Complementando meu post de ontem sobre a potencial transferência de votos de Lula para Haddad.

A votação se dá em urna eletrônica. Ao contrário da cédula, onde aparece uma lista, na urna só se exige a digitação do número. O eleitor poderá ser instruído a votar “no Lula” digitando o 13. Isso aumenta as chances de votação no poste, que seriam menores se a votação fosse em cédulas.

A incógnita é o que o eleitor vai fazer quando não aparecer a foto do Lula, e sim do Andrade. Ele vai apertar “confirma”, ou vai achar que teve algum engano e anular o voto?

Transferência de votos muito difícil

Uma das grandes incógnitas desta eleição é o poder de transferência de votos de Lula para o seu poste.

Lula conseguiu fazer isto em 2010. Dilma, uma completa desconhecida até um ano antes das eleições, foi ungida e levada à vitória por seu padrinho. Convém relembrar como foi esse processo.

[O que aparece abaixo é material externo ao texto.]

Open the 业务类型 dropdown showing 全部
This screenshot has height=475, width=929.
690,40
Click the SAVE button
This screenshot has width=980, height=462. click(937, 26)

– Em junho/2005 (portanto, mais de 5 anos antes da eleição de 2010), Dilma assume a cadeira de ministra da Casa Civil, que pertencia a José Dirceu. A partir de então, começa a ganhar visibilidade no mundo político.

– Em março/2008 (2 anos e meio antes das eleições), Lula lança Dilma como a “mãe do PAC”, o mote que usará na campanha.

– Em setembro/2008, mais de dois anos antes das eleições, em pesquisa CNT/Sensus, Dilma já aparece com 8% das intenções de voto, contra 38% de Serra.

– Em maio/2010, 5 meses antes das eleições, Dilma empata com Serra nas intenções de voto.

– Em outubro/2010, Dilma vence as eleições no 2o turno, contra Serra, por 56% a 44%.

Então, vejamos:

– Dilma foi preparada como o “poste” de Lula durante mais de 5 anos, em uma construção lapidada dia a dia.

– o governo Lula chegou, no final de 2010, a 89% de aprovação, recorde mundial de popularidade de todos os tempos- a economia crescia a 7,5%- e, last but not least, Lula tinha a caneta na mão.

Hoje, temos um quadro um pouco diferente:

– Faltando pouco mais de um mês para as eleições, Haddad ainda não foi lançado candidato.

– Na pesquisa mais recente, Haddad aparece com 4% das intenções de voto.

– O último cargo público de Haddad, que lhe deu alguma visibilidade, foi o de prefeito de São Paulo, há pouco menos de 2 anos. Vale lembrar que perdeu a reeleição ainda no 1o turno.

– Haddad foi ministro da educação de Lula há longínquos 8 anos. A única coisa de que consigo lembrar foram as lambanças no ENEM (convenhamos, menos glamouroso que o PAC).

– o PT não tem a máquina federal na mão.

– o PT conta com 256 prefeituras. Em 2010, eram 558 prefeituras.

– o vice de Dilma era Michel Temer, com toda a máquina do PMDB. O vice de Haddad é Manuela D’Ávila.

– Em 2010, Lula era presidente do Brasil. Hoje, Lula está preso e incomunicável.

Claro, tudo sempre pode acontecer. Mas vamos convir que essa transferência de votos parece muito, mas muito mais complicada agora. O fantasma do Lula todo-poderoso, aquela entidade que domina a política brasileira com sua popularidade à prova de bala, parece turvar o discernimento dos analistas. Fala-se de transferência de votos como uma varinha mágica, em que Lula-Midas transforma em ouro até um monte de josta.

Lula gastou muita sola de sapato, planejou muito bem cada passo, para transformar seu poste em presidenta da república. Claramente não é o caso de Haddad, um tapa-buraco de última hora, apenas para marcar a posição do partido. Repito: tudo pode acontecer. Mas uma eventual ida de Haddad ao 2o turno seria uma grande surpresa, inclusive para Lula.